**EXERCISE REQUIREMENTS:** The whole listing below is to be output exactly, with no line skipped.
□ □ □ □ □
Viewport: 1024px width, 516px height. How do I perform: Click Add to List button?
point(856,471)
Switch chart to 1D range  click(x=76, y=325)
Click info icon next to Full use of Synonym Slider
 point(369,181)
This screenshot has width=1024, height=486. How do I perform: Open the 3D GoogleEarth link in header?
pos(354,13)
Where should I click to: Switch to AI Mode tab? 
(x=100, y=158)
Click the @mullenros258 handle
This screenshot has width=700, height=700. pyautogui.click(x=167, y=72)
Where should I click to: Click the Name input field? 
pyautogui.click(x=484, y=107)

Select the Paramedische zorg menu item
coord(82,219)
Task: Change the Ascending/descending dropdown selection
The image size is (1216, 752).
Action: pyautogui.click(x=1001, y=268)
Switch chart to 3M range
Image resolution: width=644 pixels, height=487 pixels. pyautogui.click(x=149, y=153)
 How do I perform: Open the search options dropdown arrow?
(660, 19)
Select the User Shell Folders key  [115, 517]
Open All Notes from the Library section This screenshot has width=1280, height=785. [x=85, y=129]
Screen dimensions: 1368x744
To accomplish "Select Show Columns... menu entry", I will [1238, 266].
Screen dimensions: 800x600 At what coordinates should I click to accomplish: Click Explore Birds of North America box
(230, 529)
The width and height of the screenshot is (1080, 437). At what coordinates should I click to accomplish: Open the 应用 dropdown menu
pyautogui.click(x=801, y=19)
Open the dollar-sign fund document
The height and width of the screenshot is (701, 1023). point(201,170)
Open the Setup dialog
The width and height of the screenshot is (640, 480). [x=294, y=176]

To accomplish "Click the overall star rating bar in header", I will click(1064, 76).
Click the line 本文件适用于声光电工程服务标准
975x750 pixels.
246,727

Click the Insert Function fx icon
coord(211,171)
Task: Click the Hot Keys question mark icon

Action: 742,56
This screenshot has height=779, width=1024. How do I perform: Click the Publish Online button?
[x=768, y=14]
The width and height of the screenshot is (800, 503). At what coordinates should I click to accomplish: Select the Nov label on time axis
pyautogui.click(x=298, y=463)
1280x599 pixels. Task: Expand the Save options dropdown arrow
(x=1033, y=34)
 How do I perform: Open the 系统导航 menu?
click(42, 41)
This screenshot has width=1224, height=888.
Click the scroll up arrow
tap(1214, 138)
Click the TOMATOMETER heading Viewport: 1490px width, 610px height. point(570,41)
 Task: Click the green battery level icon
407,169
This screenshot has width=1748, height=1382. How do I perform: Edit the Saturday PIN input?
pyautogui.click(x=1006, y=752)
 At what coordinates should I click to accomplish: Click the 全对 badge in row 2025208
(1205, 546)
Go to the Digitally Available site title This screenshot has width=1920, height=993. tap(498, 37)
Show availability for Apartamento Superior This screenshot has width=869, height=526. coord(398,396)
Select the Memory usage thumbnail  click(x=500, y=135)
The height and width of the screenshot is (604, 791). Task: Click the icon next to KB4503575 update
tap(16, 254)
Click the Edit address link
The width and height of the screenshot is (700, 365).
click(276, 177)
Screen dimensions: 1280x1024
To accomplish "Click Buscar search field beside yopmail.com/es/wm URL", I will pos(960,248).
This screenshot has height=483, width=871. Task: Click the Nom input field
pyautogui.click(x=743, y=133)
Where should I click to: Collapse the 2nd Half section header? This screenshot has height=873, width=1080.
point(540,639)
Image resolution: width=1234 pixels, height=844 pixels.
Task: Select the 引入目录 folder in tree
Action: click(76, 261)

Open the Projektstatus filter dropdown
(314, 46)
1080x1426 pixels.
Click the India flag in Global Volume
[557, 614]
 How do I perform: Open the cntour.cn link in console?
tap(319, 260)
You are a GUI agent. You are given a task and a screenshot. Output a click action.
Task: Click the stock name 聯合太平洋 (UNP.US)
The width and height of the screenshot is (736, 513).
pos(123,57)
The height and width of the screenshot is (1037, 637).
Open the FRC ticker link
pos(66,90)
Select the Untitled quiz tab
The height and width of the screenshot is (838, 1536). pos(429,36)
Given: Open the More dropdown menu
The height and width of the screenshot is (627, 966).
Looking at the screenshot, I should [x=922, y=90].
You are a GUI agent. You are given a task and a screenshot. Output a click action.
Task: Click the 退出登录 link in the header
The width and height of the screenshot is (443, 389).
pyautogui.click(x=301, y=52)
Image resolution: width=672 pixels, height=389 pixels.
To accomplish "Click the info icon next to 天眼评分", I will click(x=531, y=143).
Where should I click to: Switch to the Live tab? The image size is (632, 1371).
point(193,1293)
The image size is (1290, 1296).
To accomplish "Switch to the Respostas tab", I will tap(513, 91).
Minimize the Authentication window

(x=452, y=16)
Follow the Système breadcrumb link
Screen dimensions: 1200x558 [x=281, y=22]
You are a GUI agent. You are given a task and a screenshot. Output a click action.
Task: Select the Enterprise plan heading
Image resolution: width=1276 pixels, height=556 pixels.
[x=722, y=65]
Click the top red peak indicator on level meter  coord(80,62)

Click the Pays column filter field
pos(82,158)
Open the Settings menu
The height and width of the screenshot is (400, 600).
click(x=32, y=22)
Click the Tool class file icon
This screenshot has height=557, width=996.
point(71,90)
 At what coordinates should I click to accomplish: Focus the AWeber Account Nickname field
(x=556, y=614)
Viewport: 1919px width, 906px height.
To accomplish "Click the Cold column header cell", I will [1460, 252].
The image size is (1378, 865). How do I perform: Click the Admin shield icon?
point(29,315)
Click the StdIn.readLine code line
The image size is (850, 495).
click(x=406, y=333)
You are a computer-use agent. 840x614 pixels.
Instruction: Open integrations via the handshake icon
□ □ □ □ □
**SOLUTION TO THIS EXERCISE:**
Viewport: 1024px width, 516px height. How do I perform: Click Add to List button?
point(856,471)
Switch chart to 1D range  click(x=76, y=325)
Click info icon next to Full use of Synonym Slider
 point(369,181)
This screenshot has width=1024, height=486. How do I perform: Open the 3D GoogleEarth link in header?
pos(354,13)
Where should I click to: Switch to AI Mode tab? 
(x=100, y=158)
Click the @mullenros258 handle
This screenshot has width=700, height=700. pyautogui.click(x=167, y=72)
Where should I click to: Click the Name input field? 
pyautogui.click(x=484, y=107)

Select the Paramedische zorg menu item
coord(82,219)
Task: Change the Ascending/descending dropdown selection
The image size is (1216, 752).
Action: pyautogui.click(x=1001, y=268)
Switch chart to 3M range
Image resolution: width=644 pixels, height=487 pixels. pyautogui.click(x=149, y=153)
 How do I perform: Open the search options dropdown arrow?
(660, 19)
Select the User Shell Folders key  [115, 517]
Open All Notes from the Library section This screenshot has width=1280, height=785. [x=85, y=129]
Screen dimensions: 1368x744
To accomplish "Select Show Columns... menu entry", I will [1238, 266].
Screen dimensions: 800x600 At what coordinates should I click to accomplish: Click Explore Birds of North America box
(230, 529)
The width and height of the screenshot is (1080, 437). At what coordinates should I click to accomplish: Open the 应用 dropdown menu
pyautogui.click(x=801, y=19)
Open the dollar-sign fund document
The height and width of the screenshot is (701, 1023). point(201,170)
Open the Setup dialog
The width and height of the screenshot is (640, 480). [x=294, y=176]

To accomplish "Click the overall star rating bar in header", I will click(1064, 76).
Click the line 本文件适用于声光电工程服务标准
975x750 pixels.
246,727

Click the Insert Function fx icon
coord(211,171)
Task: Click the Hot Keys question mark icon

Action: 742,56
This screenshot has height=779, width=1024. How do I perform: Click the Publish Online button?
[x=768, y=14]
The width and height of the screenshot is (800, 503). At what coordinates should I click to accomplish: Select the Nov label on time axis
pyautogui.click(x=298, y=463)
1280x599 pixels. Task: Expand the Save options dropdown arrow
(x=1033, y=34)
 How do I perform: Open the 系统导航 menu?
click(42, 41)
This screenshot has width=1224, height=888.
Click the scroll up arrow
tap(1214, 138)
Click the TOMATOMETER heading Viewport: 1490px width, 610px height. point(570,41)
 Task: Click the green battery level icon
407,169
This screenshot has width=1748, height=1382. How do I perform: Edit the Saturday PIN input?
pyautogui.click(x=1006, y=752)
 At what coordinates should I click to accomplish: Click the 全对 badge in row 2025208
(1205, 546)
Go to the Digitally Available site title This screenshot has width=1920, height=993. tap(498, 37)
Show availability for Apartamento Superior This screenshot has width=869, height=526. coord(398,396)
Select the Memory usage thumbnail  click(x=500, y=135)
The height and width of the screenshot is (604, 791). Task: Click the icon next to KB4503575 update
tap(16, 254)
Click the Edit address link
The width and height of the screenshot is (700, 365).
click(276, 177)
Screen dimensions: 1280x1024
To accomplish "Click Buscar search field beside yopmail.com/es/wm URL", I will pos(960,248).
This screenshot has height=483, width=871. Task: Click the Nom input field
pyautogui.click(x=743, y=133)
Where should I click to: Collapse the 2nd Half section header? This screenshot has height=873, width=1080.
point(540,639)
Image resolution: width=1234 pixels, height=844 pixels.
Task: Select the 引入目录 folder in tree
Action: click(76, 261)

Open the Projektstatus filter dropdown
(314, 46)
1080x1426 pixels.
Click the India flag in Global Volume
[557, 614]
 How do I perform: Open the cntour.cn link in console?
tap(319, 260)
You are a GUI agent. You are given a task and a screenshot. Output a click action.
Task: Click the stock name 聯合太平洋 (UNP.US)
The width and height of the screenshot is (736, 513).
pos(123,57)
The height and width of the screenshot is (1037, 637).
Open the FRC ticker link
pos(66,90)
Select the Untitled quiz tab
The height and width of the screenshot is (838, 1536). pos(429,36)
Given: Open the More dropdown menu
The height and width of the screenshot is (627, 966).
Looking at the screenshot, I should [x=922, y=90].
You are a GUI agent. You are given a task and a screenshot. Output a click action.
Task: Click the 退出登录 link in the header
The width and height of the screenshot is (443, 389).
pyautogui.click(x=301, y=52)
Image resolution: width=672 pixels, height=389 pixels.
To accomplish "Click the info icon next to 天眼评分", I will click(x=531, y=143).
Where should I click to: Switch to the Live tab? The image size is (632, 1371).
point(193,1293)
The image size is (1290, 1296).
To accomplish "Switch to the Respostas tab", I will tap(513, 91).
Minimize the Authentication window

(x=452, y=16)
Follow the Système breadcrumb link
Screen dimensions: 1200x558 [x=281, y=22]
You are a GUI agent. You are given a task and a screenshot. Output a click action.
Task: Select the Enterprise plan heading
Image resolution: width=1276 pixels, height=556 pixels.
[x=722, y=65]
Click the top red peak indicator on level meter  coord(80,62)

Click the Pays column filter field
pos(82,158)
Open the Settings menu
The height and width of the screenshot is (400, 600).
click(x=32, y=22)
Click the Tool class file icon
This screenshot has height=557, width=996.
point(71,90)
 At what coordinates should I click to accomplish: Focus the AWeber Account Nickname field
(x=556, y=614)
Viewport: 1919px width, 906px height.
To accomplish "Click the Cold column header cell", I will [1460, 252].
The image size is (1378, 865). How do I perform: Click the Admin shield icon?
point(29,315)
Click the StdIn.readLine code line
The image size is (850, 495).
click(x=406, y=333)
You are a computer-use agent. 840x614 pixels.
Instruction: Open integrations via the handshake icon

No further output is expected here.